Le ragioni del disagio va cercato dentro le periferie. Non credo che questi sintomi riguardino solo Napoli, ma tutte le periferie delle grandi città. Per restare al capoluogo campano, la Napoli bene viene presa in considerazione dalla politica, mentre la Napoli delle periferie è abbandonata a se stessa per responsabilità della malapolitica. I comportamenti devianti vanno ricondotti a una malapolitica che non vuole vedere in quali condizioni famigliari, sociali e scolastiche sono immersi tanti quartieri: da Scampia a Ponticelli al rione Sanità.

Ha sbagliato innanzitutto il governo centrale che ha dimenticato ed emarginato il Sud dell’Italia: la mancanza di lavoro e l’impoverimento sono ben misurabili in molte regioni. E poi, a seguire, ci sono responsabilità regionali e comunali.

C’è poi un aspetto socio-culturale, che ho sotto gli occhi qui nel rione Sanità. Le famiglie del sottoproletariato si “alimentano” quasi unicamente di programmi televisivi, lo schermo è sempre acceso e le più gettonate sono le trasmissioni di intrattenimento delle tivù commerciali. Il risultato è che i valori belli delle famiglie napoletane si sono fortemente indeboliti, mentre ha preso sempre più piede l’imperativo di far soldi e basta. E qui che matura la rabbia di tanti ragazzini, privi di punti di riferimento.
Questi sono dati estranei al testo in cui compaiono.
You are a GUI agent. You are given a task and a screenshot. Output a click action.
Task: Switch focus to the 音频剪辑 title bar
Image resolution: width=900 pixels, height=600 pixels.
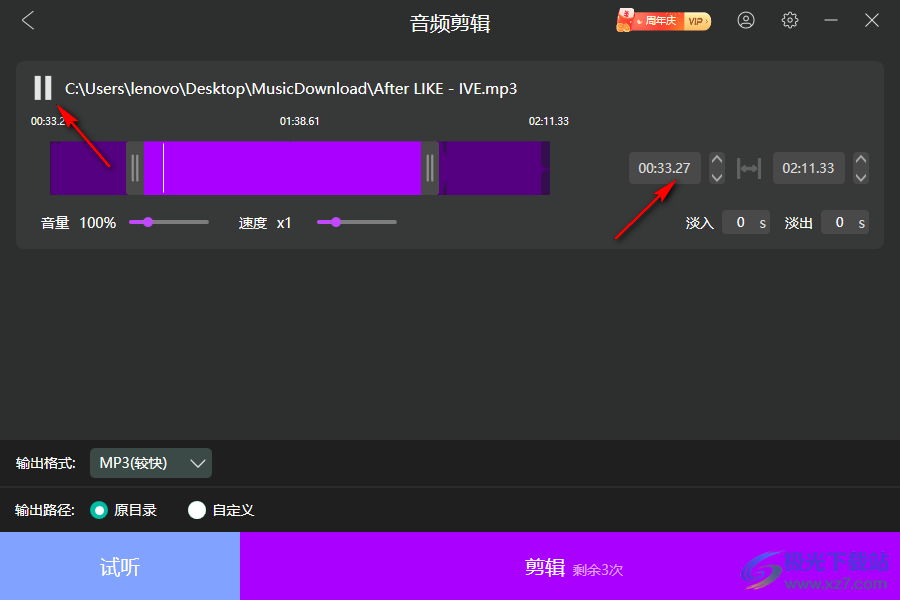450,22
Modificare questa realtà è una sfida enorme. Lo ha affermato, bontà sua, anche il ministro Minniti, a Napoli il 16 gennaio. Il comune di Napoli deve fare investimenti nella scuola. La Chiesa deve rendersi conto dell’importanza degli oratori per seguire questi bambini.

Paranze giovanili
Nel gergo della camorra napoletana, paranza significa gruppo di camorristi. Quindi di affiliati, qualsiasi sia la loro età, alla malavita organizzata.

Minniti
«È una questione cruciale e dobbiamo intervenire. Dobbiamo liberare questi figli da modelli negativi di istruzione alla violenza e occuparci contemporaneamente di come vengono affidati a percorsi educativi che siano alla altezza di questa sfida».